Les premiers mots de son pontificat ont été précisément les premiers mots du Seigneur ressuscité. Des paroles prophétiques efficaces sur lesquelles repose l’espoir des chrétiens dans le triomphe final de la paix, la tâche la plus importante et la plus urgente de l’humanité. Des paroles revêtues non seulement de l’autorité du Jésus pré-pascal, mais aussi de l’autorité du Seigneur de l’Histoire qui venait de vaincre la mort, le mensonge et la haine.
J’ai déjà entendu et lu toutes sortes de commentaires, pour la plupart très intéressants, sur le bref message de Léon XIV devant la foule des fidèles qui remplissait la place Saint-Pierre. Des commentaires sur son appel à l’unité, sur son invocation finale à sainte Marie, mère de Dieu, etc. Et aussi de nombreux autres commentaires sur sa personne, sur son parcours, sur le message contenu dans le choix de son nom papal, sur le fait qu’il s’agit d’un pape de consensus entre les différents secteurs des cardinaux, etc.
Pour ma part, je voudrais aujourd’hui me concentrer uniquement sur ses premiers mots. Ainsi que sur le fait significatif, et pour moi extrêmement encourageant, qu’il ait choisi précisément ceux-là, et pas d’autres, parmi tous ceux qu’il aurait pu choisir:
« La paix soit avec vous tous. Très chers frères et sœurs, c’est le premier salut du Christ ressuscité, le Bon Pasteur qui a donné sa vie pour le troupeau de Dieu. Je voudrais aussi que ce salut de paix entre dans votre cœur et atteigne vos familles, toutes les personnes, où qu’elles se trouvent. À tous les peuples, à toute la Terre : La paix soit avec vous. C’est la paix du Christ ressuscité. Une paix désarmée et désarmante, humble et persévérante. Elle vient de Dieu. Dieu qui nous aime tous inconditionnellement. »
Tout au long de ma vie, je n’ai cessé d’être surpris par le fait que peu de chrétiens fondent leur foi précisément sur les apparitions tangibles du Seigneur ressuscité. Et aussi par le fait qu’il y ait encore moins de chrétiens qui fondent sur ces premières paroles prophétiques et efficaces non seulement une foi générique, mais une foi spécifique dans le fait que la paix du Christ ressuscité, Seigneur de l’Histoire, triomphera finalement.
Mais… Comment fonder cette certitude sur cette salutation prophétique du Ressuscité (salutation que Léon XIV répète deux fois, tout comme Jésus ressuscité dans la salle où se trouvaient ses disciples effrayés), si nous ne sommes même pas convaincus que la corporéité de ses apparitions fait partie du kérygme pascal (la première formulation, succincte et standardisée, de la foi pascale des disciples) ?

+ + +

**CONSIGNE:**
Rédigez la suite du texte ci-dessus sur les premiers mots de Léon XIV, en reprenant juste après sa dernière phrase.

**LIGNES DE DONNÉES:**
+ + +

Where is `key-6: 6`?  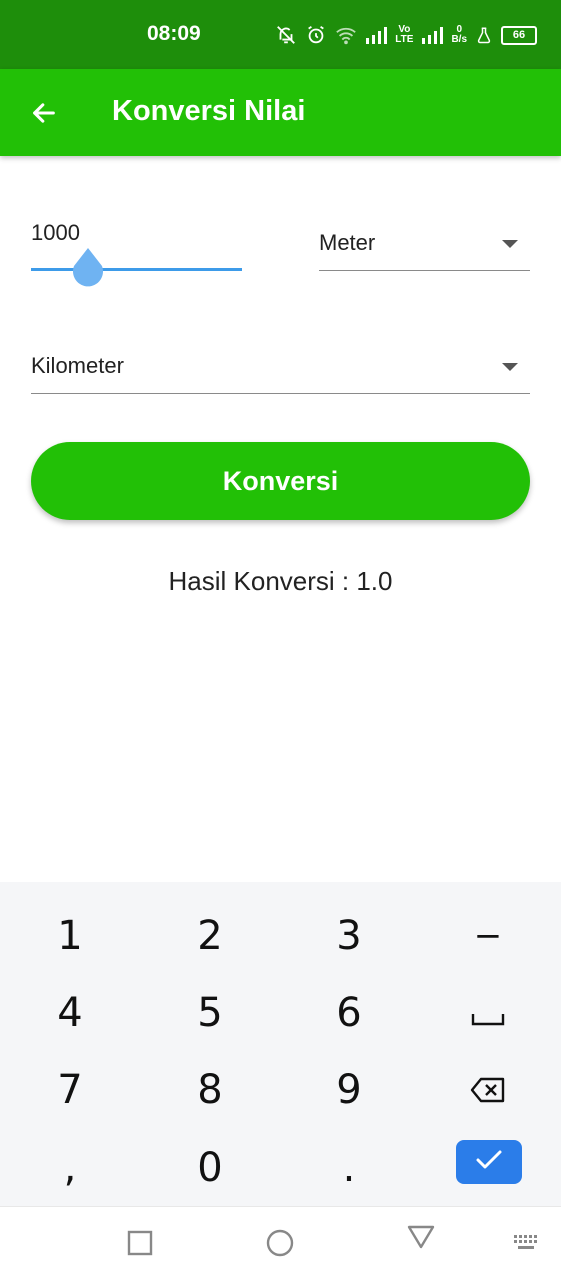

+ + +

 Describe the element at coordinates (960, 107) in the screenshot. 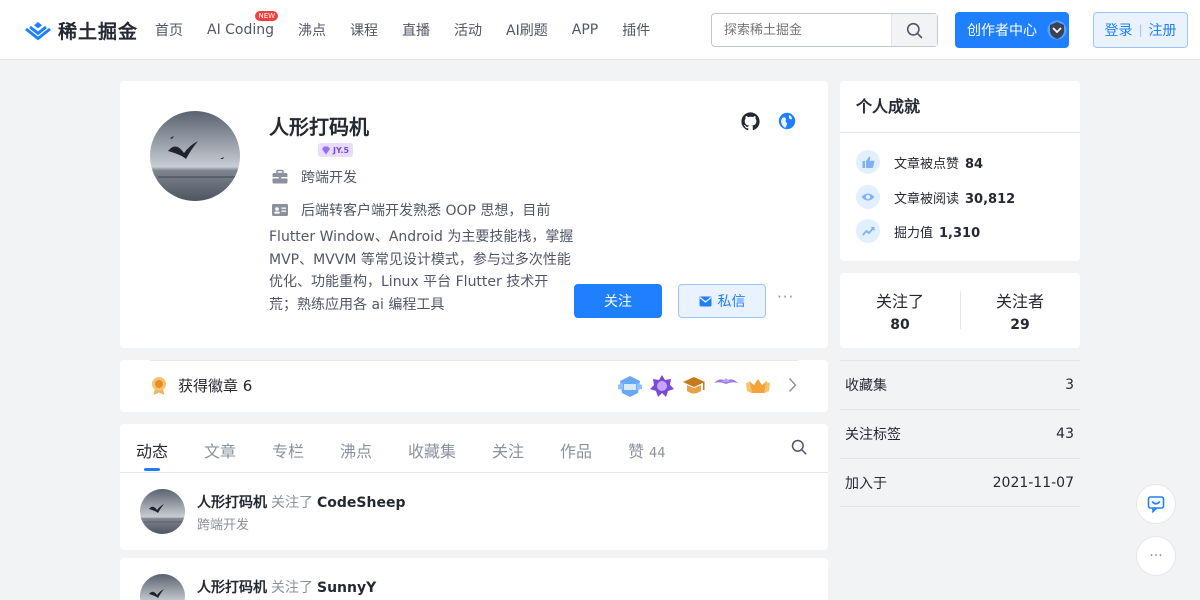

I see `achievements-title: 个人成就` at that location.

+ + +

**RÉSULTAT:**
D’autre part, la paix devrait être la cause la plus importante et la plus urgente pour toute l’humanité. Mais… Comment ne pas oublier cette priorité et cette urgence de la paix alors que nous sommes si immergés et absorbés par les préoccupations quotidiennes de nos sociétés confortables ? Nous oublions si facilement cette priorité et cette urgence lorsque la destruction et la terreur de la guerre n’affectent plus notre génération ou notre territoire !
C’est en tout cas pour ces raisons qu’en 2018, j’ai publié le livre Le “ Shalom “ du ressuscité, qui a pour sous-titre “ La salutation prophétique créatrice d’un Nouvel Univers “. Un livre qui, contrairement à mes trois précédents, a intéressé peu de gens. C’est pourquoi j’ai été ému par le fait que le tout nouveau pape Léon XIV ait prononcé cette même salutation du Seigneur ressuscité au moment même où il a commencé son premier message sur le balcon du Vatican.
C’est pourquoi j’ai été rempli d’espoir par le fait que Léon XIV se soit concentré non seulement sur la résurrection du Christ, ni même sur ses apparitions tangibles, mais spécifiquement sur ses premiers mots, sur sa salutation initiale. Une salutation créatrice de ce qu’elle proclame. Il s’agit d’une nouvelle création aussi admirable que la première création, issue elle aussi de la parole de Dieu.
Six ans plus tard, sans me décourager du manque d’intérêt pour mon livre, j’ai publié un nouvel ouvrage intitulé L’humanité se dirige-t-elle vers l’Armageddon ? Ou vers la plénitude du Point Oméga ?, dans lequel je concentrais à nouveau toutes mes analyses sur les apparitions du Christ ressuscité et sur son incompréhensible pouvoir de transformation de l’Histoire. Un pouvoir pacificateur. Un pouvoir qui agit souvent à travers les « petits ». D’où le sous-titre : « Les petits pourrons-nous provoquer l’effondrement de l’actuel Empire du Mensonge ? »
J’ai même osé affirmer que l’univers se trouve déjà dans ce Point Oméga tant désiré par Teilhard de Chardin. J’ai osé affirmer que l’univers l’a déjà atteint au moment même où le Christ crucifié/ressuscité, apparaissant de manière tangible à ses amis, a transmuté la matière et l’a spiritualisée pour toujours dans son corps glorieux. C’est pourquoi, dans le titre du livre, je n’ai pas fait référence à une marche vers le Point Oméga, mais vers la plénitude du Point Oméga… où nous sommes déjà !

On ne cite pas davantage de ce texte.